RECORDED DATA:
+ + + +

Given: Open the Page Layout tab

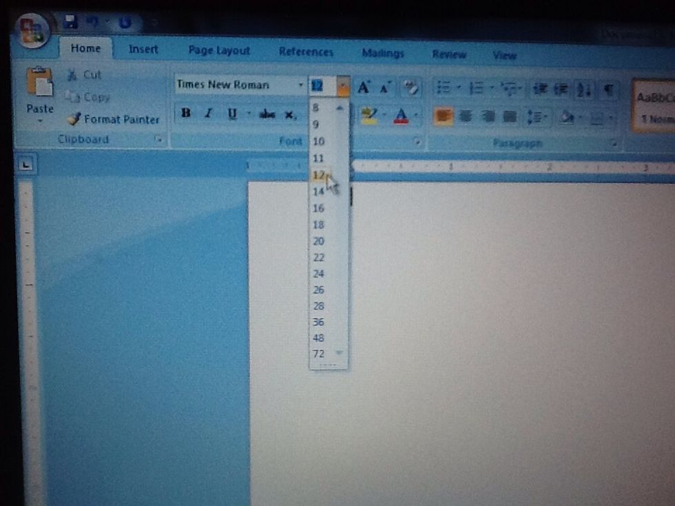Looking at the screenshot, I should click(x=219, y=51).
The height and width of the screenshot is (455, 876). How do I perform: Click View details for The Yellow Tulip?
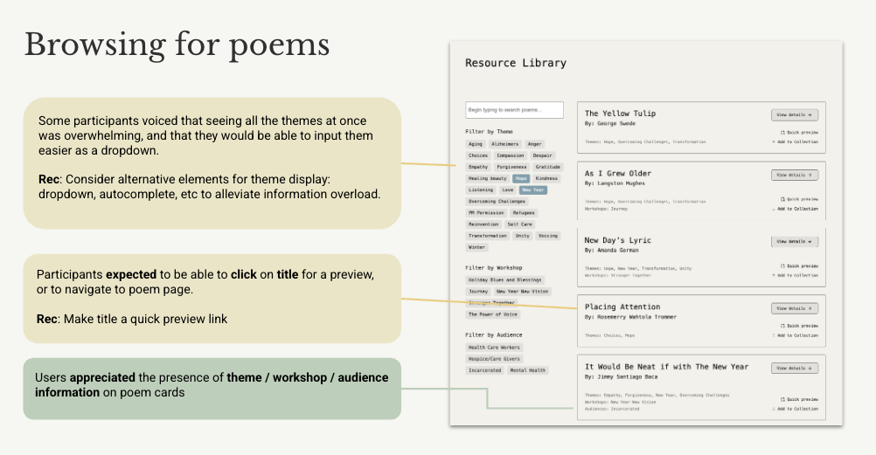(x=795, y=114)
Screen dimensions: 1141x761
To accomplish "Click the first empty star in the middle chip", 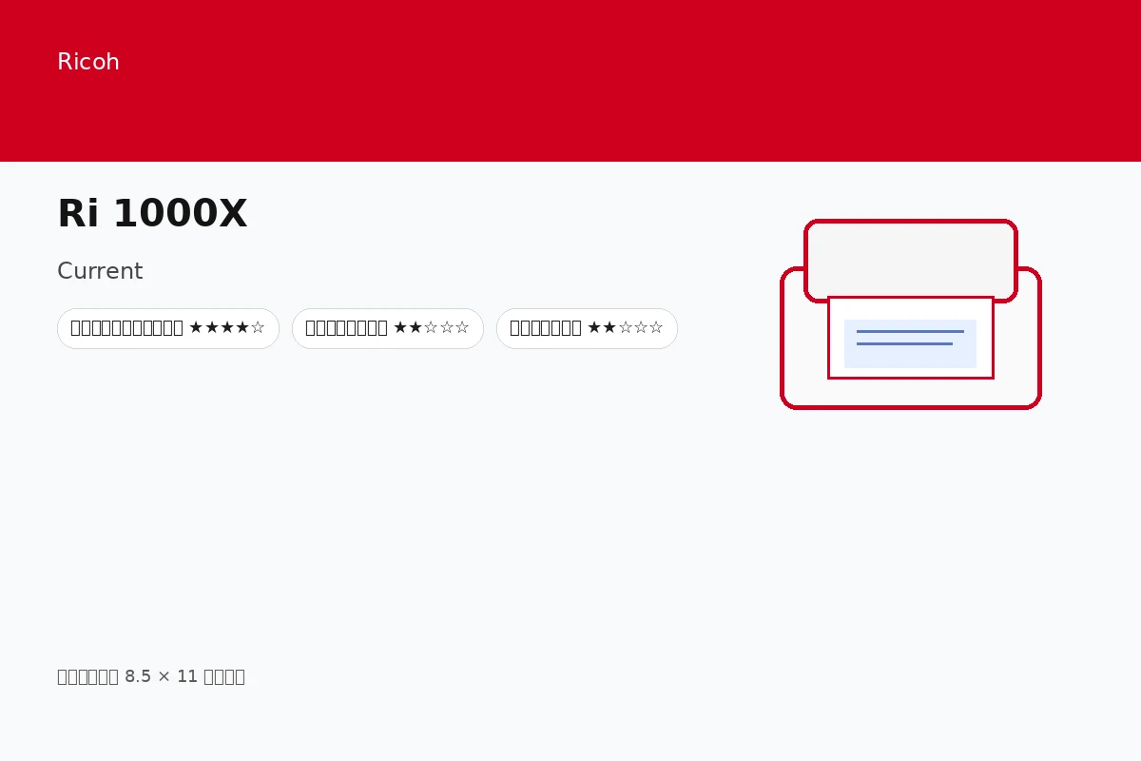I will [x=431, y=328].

+ + + +

THE PROBLEM: From the opening line of the entries, copy each line exactly until the line with "Screen dimensions: 1141x761", which is copied as well; leave out pictures.

EXERCISE RESULT:
Given: Open the Page Layout tab

Looking at the screenshot, I should click(x=219, y=51).
The height and width of the screenshot is (455, 876). How do I perform: Click View details for The Yellow Tulip?
(x=795, y=114)
Screen dimensions: 1141x761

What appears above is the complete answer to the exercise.